You can use the optioins --maxFiles
and --maxEntries
in addition to this. Note that maxEntries is per core, so -j 64 --maxFiles 64 --maxEntries 10000
would run 640,000 events.
You can farm out the processing of individual files from a data set using the script submitMakeHistFileToCondor.py. Run ./Utilities/scripts/submitMakeHistFileToCondor.py --help
to see options for this script.
Not that the condor jobs require afs in order to access some configuration files for the CMSSW/ROOT setup. Work is in progress to make this independent of afs, but currently it is expected that you use either lxplus or another machine where condor can access afs.
NOTE: At it is not allowed to read any proxy stored below /tmp directory (which is a default directory to store the proxy). You should set this to a path on afs, for example.:
export X509_USER_PROXY=”/afs/cern.ch/user/${USER::1}/$USER/private/proxy/myproxy”
voms-proxy-init --voms=cms --valid=168:00
An example command for the ZGen analysis is
./Utilities/scripts/submitMakeHistFileToCondor.py -f DYm50 -a ZGen -s None --input_tier NanoAOD -d ~/work/Submit_DYtest -n 1 -q longlunch --removeUnmerged --merge ~/work/Submit_DYtest/DYtest.root 0.9 --selectorArgs theoryUnc=1 --submit
The name "DYm50" is specified in the AnalysisDatasetManager in FileInfo/ZGen/NanoAOD.py. The DAS path stored here is used to look up all the files for this dataset and to create a list of files passed to condor. It is expected that the files are readable with xrootd. If you create private files, they should either be published, or be in a director that is accessible with ls, e.g., eos.
See this commit for an example of how to add histograms to a selector using the configuration setup. These corresponding changes to the AnalysisDatasetManager repository are necessary.
The repository includes scripts that are designed to produce "data cards" that are inputs to the HiggsCombine or Combinetf programs.
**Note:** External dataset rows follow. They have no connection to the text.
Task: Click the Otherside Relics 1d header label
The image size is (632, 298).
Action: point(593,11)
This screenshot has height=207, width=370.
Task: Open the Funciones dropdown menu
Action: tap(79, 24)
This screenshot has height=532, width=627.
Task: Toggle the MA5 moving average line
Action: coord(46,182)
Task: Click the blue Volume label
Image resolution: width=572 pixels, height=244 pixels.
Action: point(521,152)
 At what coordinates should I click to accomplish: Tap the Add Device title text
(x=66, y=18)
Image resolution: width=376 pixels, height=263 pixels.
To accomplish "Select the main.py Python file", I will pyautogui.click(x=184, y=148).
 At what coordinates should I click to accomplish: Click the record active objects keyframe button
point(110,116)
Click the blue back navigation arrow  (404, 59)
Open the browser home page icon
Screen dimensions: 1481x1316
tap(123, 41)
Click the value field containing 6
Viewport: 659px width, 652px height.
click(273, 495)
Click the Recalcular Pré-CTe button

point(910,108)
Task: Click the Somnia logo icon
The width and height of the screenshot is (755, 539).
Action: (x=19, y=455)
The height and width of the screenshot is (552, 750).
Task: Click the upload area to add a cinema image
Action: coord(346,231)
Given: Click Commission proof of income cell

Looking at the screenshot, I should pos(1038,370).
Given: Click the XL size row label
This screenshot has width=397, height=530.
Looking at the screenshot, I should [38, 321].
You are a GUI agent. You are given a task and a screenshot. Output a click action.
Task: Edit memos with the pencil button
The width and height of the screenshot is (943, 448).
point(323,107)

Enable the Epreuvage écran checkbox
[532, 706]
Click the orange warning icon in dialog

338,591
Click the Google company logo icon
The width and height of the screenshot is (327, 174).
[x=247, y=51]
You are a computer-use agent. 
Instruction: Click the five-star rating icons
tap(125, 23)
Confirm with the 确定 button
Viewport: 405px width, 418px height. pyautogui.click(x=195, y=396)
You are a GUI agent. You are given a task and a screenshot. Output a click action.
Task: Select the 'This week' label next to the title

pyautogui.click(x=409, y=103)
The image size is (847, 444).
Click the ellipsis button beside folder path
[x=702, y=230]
Scripts are built for dedicated analyses, that make use of a common helper class. Specific examples are setupWGenCombine.py and setupZGenCombine.py
See the following section for a detailed example of how to setup and run the fit + impact plots using combinetf
./Utilities/scripts/makeHistFile.py -a WGen -f wmmunu_minnlo --selectorArgs muOnly=1 theoryUnc=1 prefsr=1 bare=1 theoryPrefsr=1 wSignOnly=1 thwSuppress=10 massVar=1 muonVar=1 pdfSet=nnpdf31 --maxFiles 24 -j 24 --maxEntries 250000 -s Wselection -o wmmunu-nnpdf31.root
Explanation of arguments:
- -a WGen: run the WGen analysis, defined in WGenSelector.cc
- -f wmmunu_minnlo: Process the WminuToMuNu MiNNLO sample, defined in
- --selectorArgs arguments for the selector, defined in WGenSelector.cc:Ln33 and in NanoGenSelectorBase.cc:Ln Specifically
- muOnly=1: only run muon channel, reduces memory usage (no electrons for this file anyway)
- theoryUnc=1: Include LHE theory weights
- prefsr=1: Include histograms built from pre-fsr lepton kinematics
- bare=1: Include histograms built from base lepton kinematics
- theoryPrefsr=1: Build theory histograms for pre-fsr kinematics
- wSignOnly=1: Only use the sign of the genWeight (useful for MiNNLO, where the weights can be huge)
- thwSuppress=10: Cap the theory weight at 10 times the nominal weight (sometimes unphysically large otherwise)
- massVar=1: Make W mass Breit-Wigner variation hists
- muonVar=1: Make dummy momentum scale variation hists
- --maxFiles 24: Process only 24 files (to be faster)
- -j 24: use 24 threads
- --maxEntries 250000: Only process max 250k events per file (to be faster)
- -s Wselection: Apply the Wselection defined in WGenSelector.cc (lepton pt and eta cuts, basically)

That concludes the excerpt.